» **DESCRIPTION OF THE TASK**
What lines below include the word "pixels"? Copy each one.

» **DATA**
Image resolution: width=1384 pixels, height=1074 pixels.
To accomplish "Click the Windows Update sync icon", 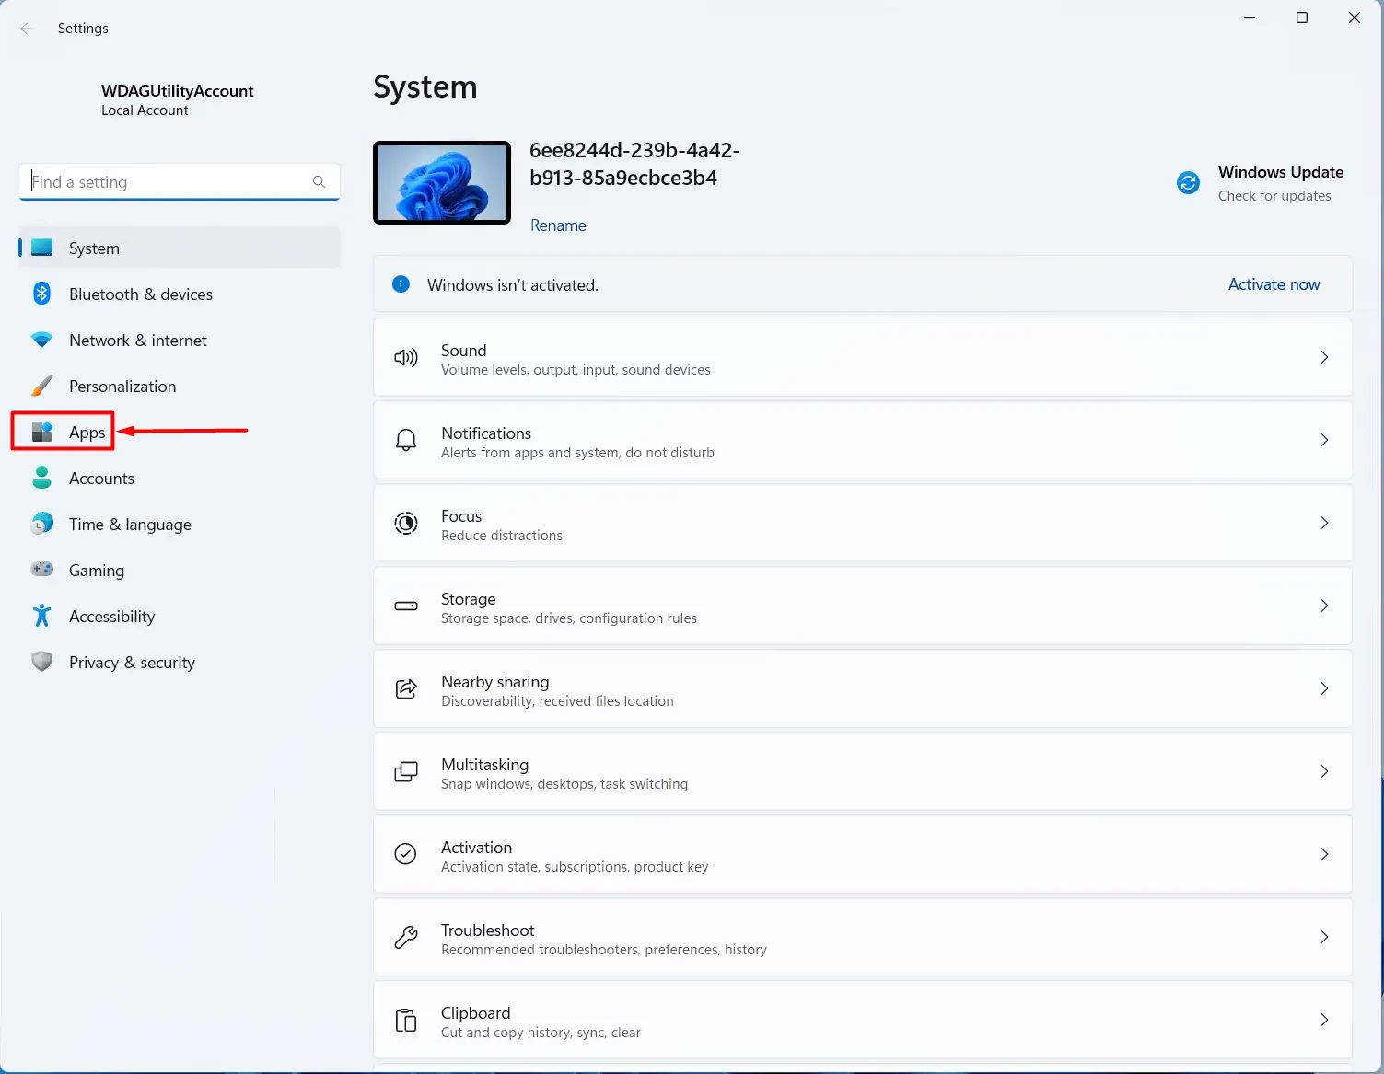I will [1188, 183].
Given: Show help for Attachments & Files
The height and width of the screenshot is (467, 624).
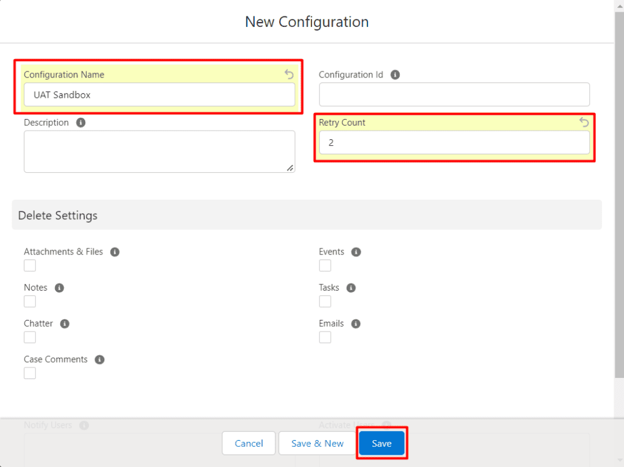Looking at the screenshot, I should click(115, 252).
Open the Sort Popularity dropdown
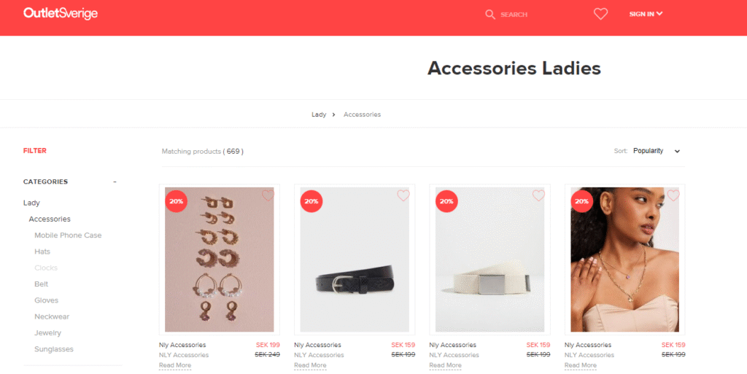This screenshot has width=747, height=374. pyautogui.click(x=657, y=151)
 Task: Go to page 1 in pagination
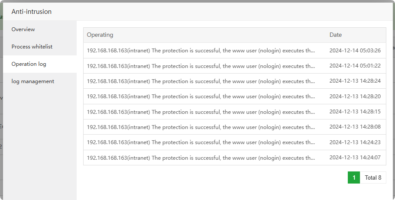tap(354, 177)
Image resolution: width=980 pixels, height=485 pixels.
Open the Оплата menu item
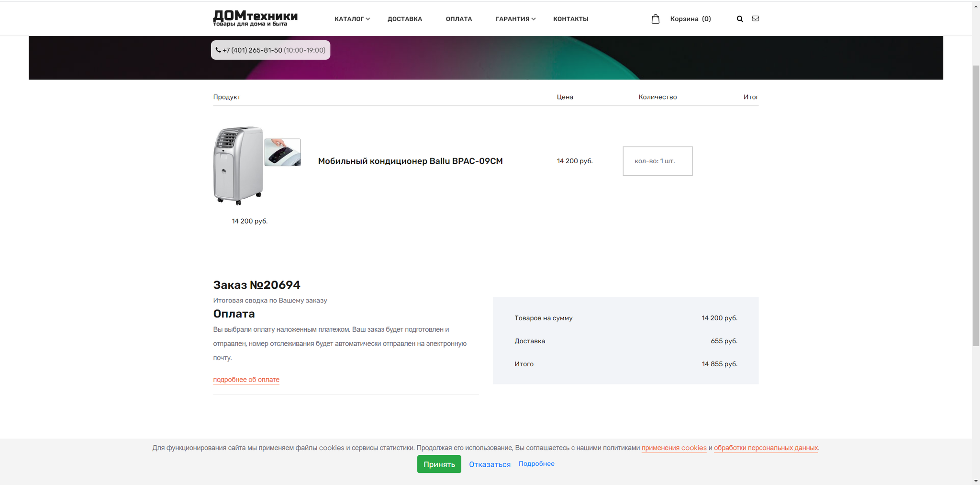459,19
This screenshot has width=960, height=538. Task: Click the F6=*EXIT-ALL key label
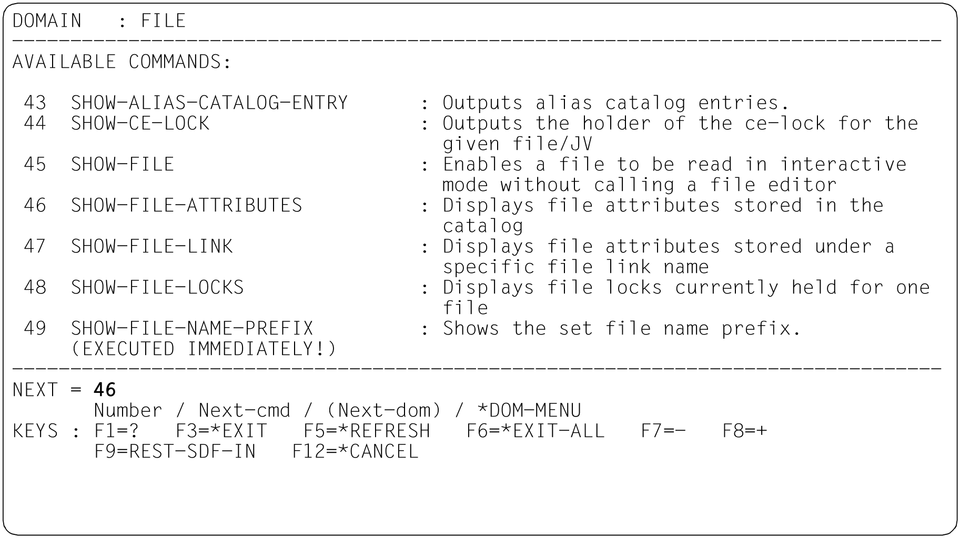(x=535, y=431)
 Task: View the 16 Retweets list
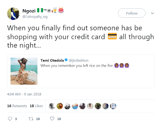17,106
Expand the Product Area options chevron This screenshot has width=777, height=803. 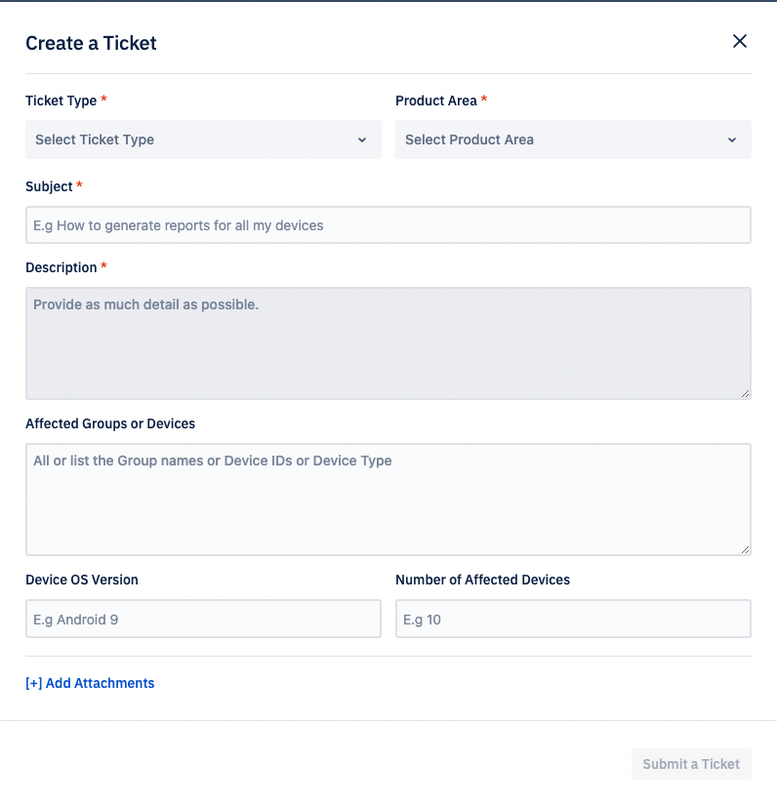[732, 140]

» **FINAL ANSWER**
Image resolution: width=1384 pixels, height=1074 pixels.
Image resolution: width=980 pixels, height=485 pixels.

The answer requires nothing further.